PASSAGE:
▼▼▼

We have the following scenario:
We have a 5 Node cluster with 4gb heap space on each node and what we want to do is performing geo distance queries with the percolator. Currently we have a throughput of 5.2 requests / sec which is not enough for our usecase.
What we did so far to improve the performance:
- Disabled swapping
- raised the shardsize of the index to 5 (one shard per node)
- intially we started with geo_shape queries and changed them to geo_distance filters now
- reduce the percolated queries by filtering the type
- use geo_distance type plane
We have indexed about 3million queries, what options do we have to increase the performance further?
The queries that we index are looking like this:
{
"query": {
"filtered": {
"query": {"match_all": {}},
"filter": {
"and": {
"filters": [
{
"range": {
"price": {
"from": 0,
"to": 400
}
}
},
{
"range": {
"rooms": {
"from": 4,
"to": 6
}
}
},
{
"range": {
"area": {
"from": 500,
"to": 720
}
}
},
{
"geo_distance": {
"location" : {
"lat" : 40,
"lon" : -70
},
"distance": 10,
"distance_unit": "km"

▲▲▲

STORED DATA:
▼▼▼

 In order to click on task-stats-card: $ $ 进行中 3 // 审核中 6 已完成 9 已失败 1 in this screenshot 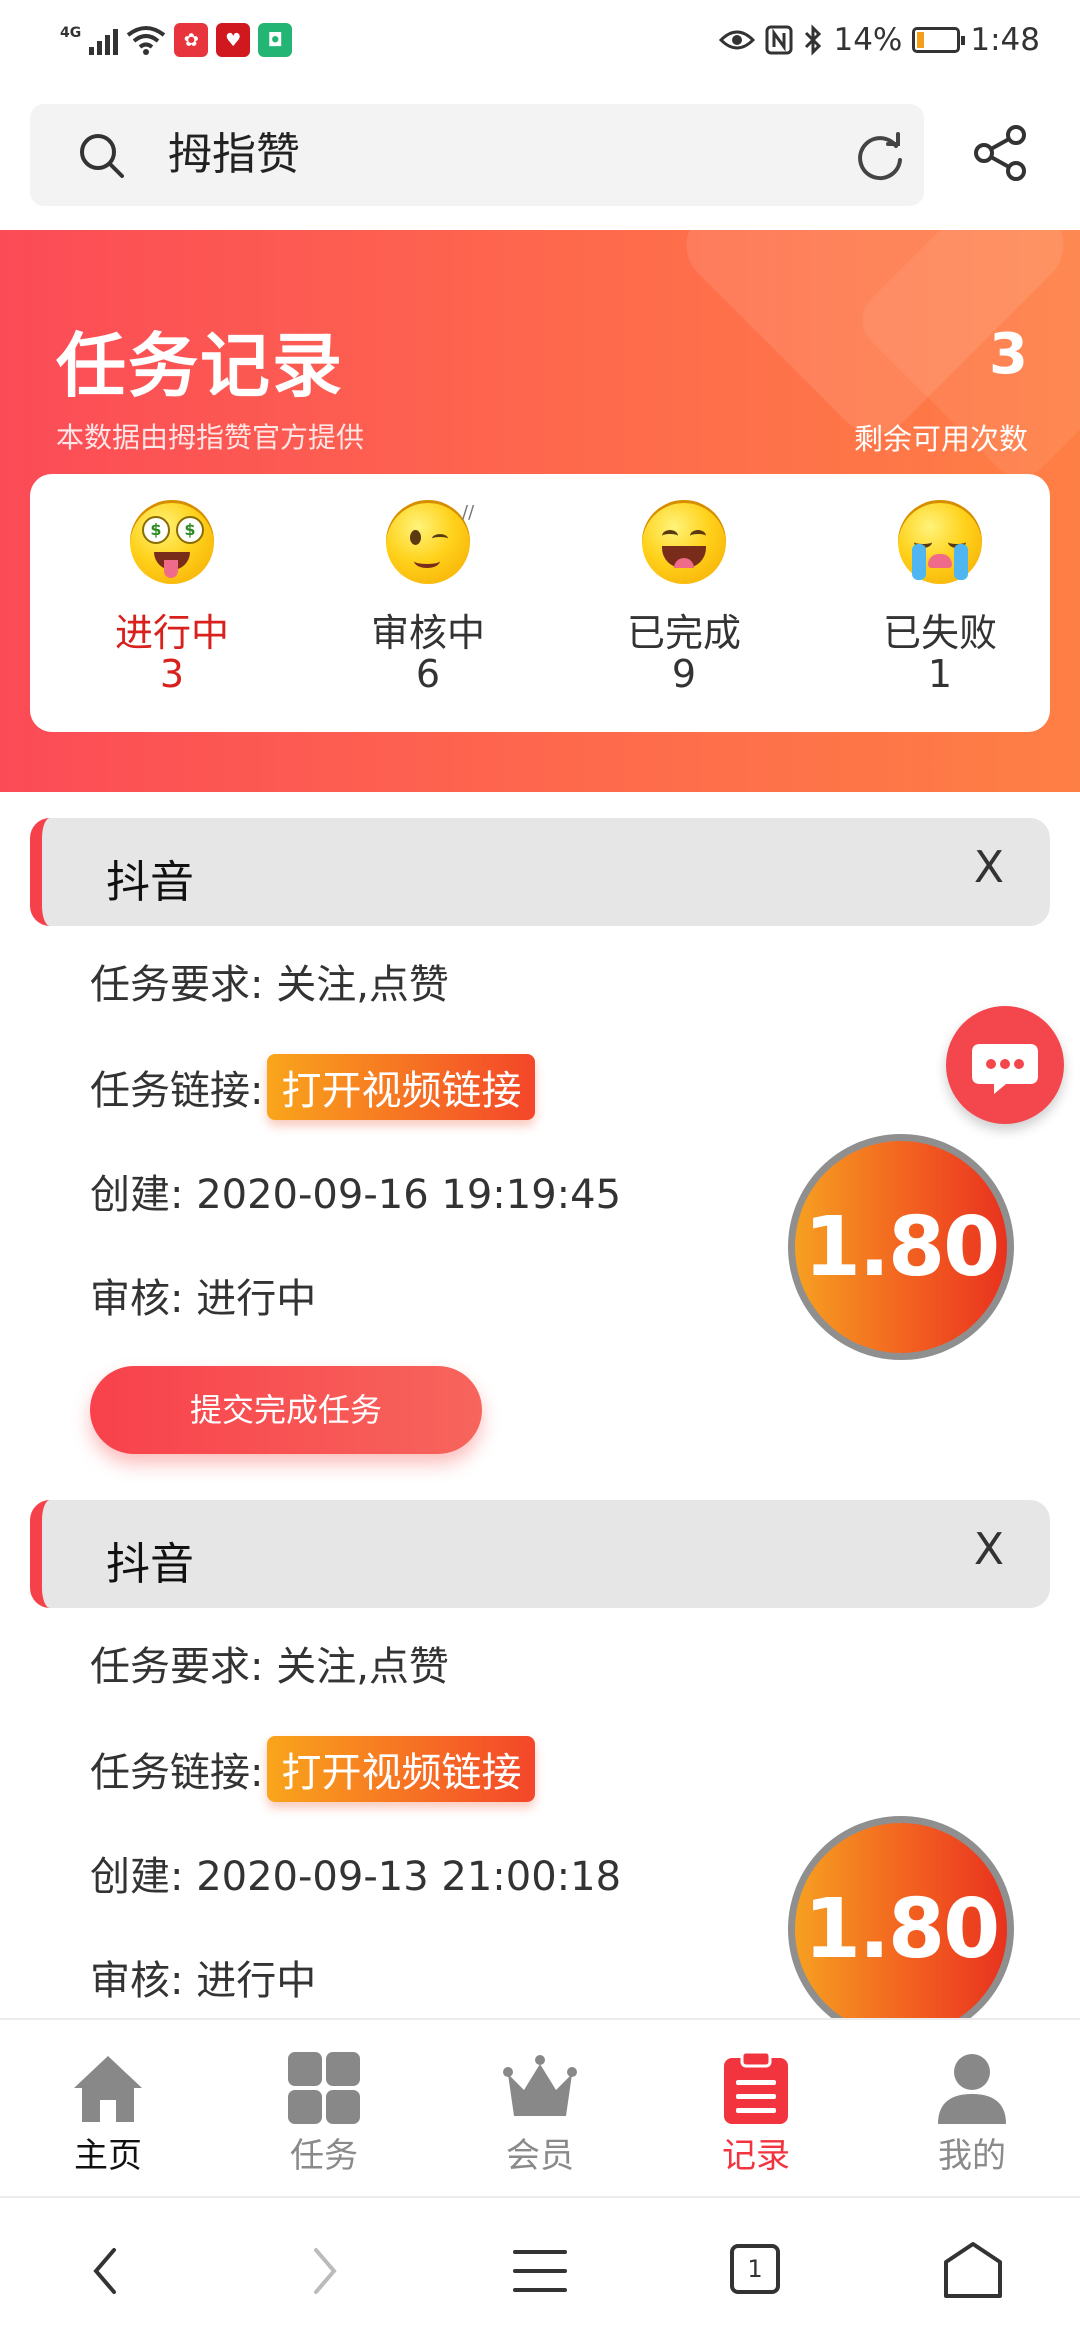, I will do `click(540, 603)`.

▲▲▲

WORK ORDER 1:
Do the following statements agree with the percolator post? Answer each with yes or no and quote the deciding words. (a) Each node in the cluster has 4gb of heap space. (b) The team moved from geo_distance filters to geo_shape queries. (c) About 3 million queries have been indexed.
WORK ORDER 2:
According to the percolator post, what throughput does the cluster currently reach?
WORK ORDER 3:
Continue the percolator post from its last line.

ANSWER SPACE 1:
(a) Yes: "We have a 5 Node cluster with 4gb heap space on each node"
(b) No: "intially we started with geo_shape queries and changed them to geo_distance filters now"
(c) Yes: "We have indexed about 3million queries"

ANSWER SPACE 2:
5.2 requests / sec

ANSWER SPACE 3:
}
}
]
}
}
}
}
}
The documents that we are percolating look like this:
{
"doc": {
"price": 400,
"area": 30,
"rooms": 1,
"location": {
"lat": 52.517801,
"lon": 13.400000
}
},
"filter": {
"term" : {
"type": "xyz"
}
}
}
Mappings:
"mappings" : {
".percolator" : {
"_id" : {
"index" : "not_analyzed"
},
"properties" : {
"query" : {
"type" : "object",
"enabled" : false
},
"realEstateType" : {
"type" : "string",
"index" : "not_analyzed"
}
}
},
"anonyme_gesuche" : {
"_source" : {
"enabled" : false
},
"properties" : {
"area" : {
"type" : "double"
},
"geoKey" : {
"type" : "string",
"index" : "not_analyzed"
},
"location" : {
"type" : "geo_point"
},
"price" : {
"type" : "double"
},
"realEstateType" : {
"type" : "string"
},
"rooms" : {
"type" : "double"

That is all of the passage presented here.